*** Available data Section Begins ***
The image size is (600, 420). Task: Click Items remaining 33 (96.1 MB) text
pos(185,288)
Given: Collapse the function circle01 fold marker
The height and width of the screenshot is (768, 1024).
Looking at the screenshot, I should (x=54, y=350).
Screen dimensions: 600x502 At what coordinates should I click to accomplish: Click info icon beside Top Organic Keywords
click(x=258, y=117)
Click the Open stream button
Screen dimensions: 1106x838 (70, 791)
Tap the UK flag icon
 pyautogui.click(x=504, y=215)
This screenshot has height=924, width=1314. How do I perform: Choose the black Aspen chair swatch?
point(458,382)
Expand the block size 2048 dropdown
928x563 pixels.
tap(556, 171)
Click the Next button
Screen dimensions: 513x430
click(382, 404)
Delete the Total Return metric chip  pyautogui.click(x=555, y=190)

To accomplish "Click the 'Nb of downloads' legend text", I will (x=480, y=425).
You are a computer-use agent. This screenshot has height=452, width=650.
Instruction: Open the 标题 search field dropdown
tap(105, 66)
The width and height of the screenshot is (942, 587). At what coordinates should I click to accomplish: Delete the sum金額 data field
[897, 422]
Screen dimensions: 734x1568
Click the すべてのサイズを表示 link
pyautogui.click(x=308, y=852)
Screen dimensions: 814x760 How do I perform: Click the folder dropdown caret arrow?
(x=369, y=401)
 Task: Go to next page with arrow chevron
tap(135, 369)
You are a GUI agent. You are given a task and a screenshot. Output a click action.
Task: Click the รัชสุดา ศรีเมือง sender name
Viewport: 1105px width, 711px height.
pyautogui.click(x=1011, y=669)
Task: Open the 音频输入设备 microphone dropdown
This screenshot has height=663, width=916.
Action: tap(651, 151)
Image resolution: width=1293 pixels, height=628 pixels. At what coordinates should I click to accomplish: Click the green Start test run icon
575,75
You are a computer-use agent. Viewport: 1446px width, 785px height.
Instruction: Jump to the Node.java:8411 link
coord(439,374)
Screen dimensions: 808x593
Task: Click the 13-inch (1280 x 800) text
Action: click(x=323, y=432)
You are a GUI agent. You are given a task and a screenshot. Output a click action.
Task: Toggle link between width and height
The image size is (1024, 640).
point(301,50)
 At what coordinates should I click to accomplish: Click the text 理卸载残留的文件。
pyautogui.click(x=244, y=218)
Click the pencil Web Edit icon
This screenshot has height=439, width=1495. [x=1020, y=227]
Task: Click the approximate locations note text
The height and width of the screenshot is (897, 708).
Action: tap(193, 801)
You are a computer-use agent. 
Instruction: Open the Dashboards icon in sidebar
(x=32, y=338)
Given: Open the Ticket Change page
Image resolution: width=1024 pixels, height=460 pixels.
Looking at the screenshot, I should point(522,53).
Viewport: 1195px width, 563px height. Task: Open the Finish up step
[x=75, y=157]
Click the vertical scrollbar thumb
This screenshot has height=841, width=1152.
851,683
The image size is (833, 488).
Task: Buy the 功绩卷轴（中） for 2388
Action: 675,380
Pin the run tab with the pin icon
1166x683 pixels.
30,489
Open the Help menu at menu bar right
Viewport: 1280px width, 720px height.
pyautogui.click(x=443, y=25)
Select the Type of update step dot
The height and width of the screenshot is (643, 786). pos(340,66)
*** Available data Section Ends ***
Set down the records again without altering a word.

→ **Solution for this problem**
The image size is (600, 420). Task: Click Items remaining 33 (96.1 MB) text
pos(185,288)
Given: Collapse the function circle01 fold marker
The height and width of the screenshot is (768, 1024).
Looking at the screenshot, I should (x=54, y=350).
Screen dimensions: 600x502 At what coordinates should I click to accomplish: Click info icon beside Top Organic Keywords
click(x=258, y=117)
Click the Open stream button
Screen dimensions: 1106x838 (70, 791)
Tap the UK flag icon
 pyautogui.click(x=504, y=215)
This screenshot has height=924, width=1314. How do I perform: Choose the black Aspen chair swatch?
point(458,382)
Expand the block size 2048 dropdown
928x563 pixels.
tap(556, 171)
Click the Next button
Screen dimensions: 513x430
click(382, 404)
Delete the Total Return metric chip  pyautogui.click(x=555, y=190)

To accomplish "Click the 'Nb of downloads' legend text", I will (x=480, y=425).
You are a computer-use agent. This screenshot has height=452, width=650.
Instruction: Open the 标题 search field dropdown
tap(105, 66)
The width and height of the screenshot is (942, 587). At what coordinates should I click to accomplish: Delete the sum金額 data field
[897, 422]
Screen dimensions: 734x1568
Click the すべてのサイズを表示 link
pyautogui.click(x=308, y=852)
Screen dimensions: 814x760 How do I perform: Click the folder dropdown caret arrow?
(x=369, y=401)
 Task: Go to next page with arrow chevron
tap(135, 369)
You are a GUI agent. You are given a task and a screenshot. Output a click action.
Task: Click the รัชสุดา ศรีเมือง sender name
Viewport: 1105px width, 711px height.
pyautogui.click(x=1011, y=669)
Task: Open the 音频输入设备 microphone dropdown
This screenshot has height=663, width=916.
Action: tap(651, 151)
Image resolution: width=1293 pixels, height=628 pixels. At what coordinates should I click to accomplish: Click the green Start test run icon
575,75
You are a computer-use agent. Viewport: 1446px width, 785px height.
Instruction: Jump to the Node.java:8411 link
coord(439,374)
Screen dimensions: 808x593
Task: Click the 13-inch (1280 x 800) text
Action: click(x=323, y=432)
You are a GUI agent. You are given a task and a screenshot. Output a click action.
Task: Toggle link between width and height
The image size is (1024, 640).
point(301,50)
 At what coordinates should I click to accomplish: Click the text 理卸载残留的文件。
pyautogui.click(x=244, y=218)
Click the pencil Web Edit icon
This screenshot has height=439, width=1495. [x=1020, y=227]
Task: Click the approximate locations note text
The height and width of the screenshot is (897, 708).
Action: tap(193, 801)
You are a computer-use agent. 
Instruction: Open the Dashboards icon in sidebar
(x=32, y=338)
Given: Open the Ticket Change page
Image resolution: width=1024 pixels, height=460 pixels.
Looking at the screenshot, I should point(522,53).
Viewport: 1195px width, 563px height. Task: Open the Finish up step
[x=75, y=157]
Click the vertical scrollbar thumb
This screenshot has height=841, width=1152.
851,683
The image size is (833, 488).
Task: Buy the 功绩卷轴（中） for 2388
Action: 675,380
Pin the run tab with the pin icon
1166x683 pixels.
30,489
Open the Help menu at menu bar right
Viewport: 1280px width, 720px height.
pyautogui.click(x=443, y=25)
Select the Type of update step dot
The height and width of the screenshot is (643, 786). pos(340,66)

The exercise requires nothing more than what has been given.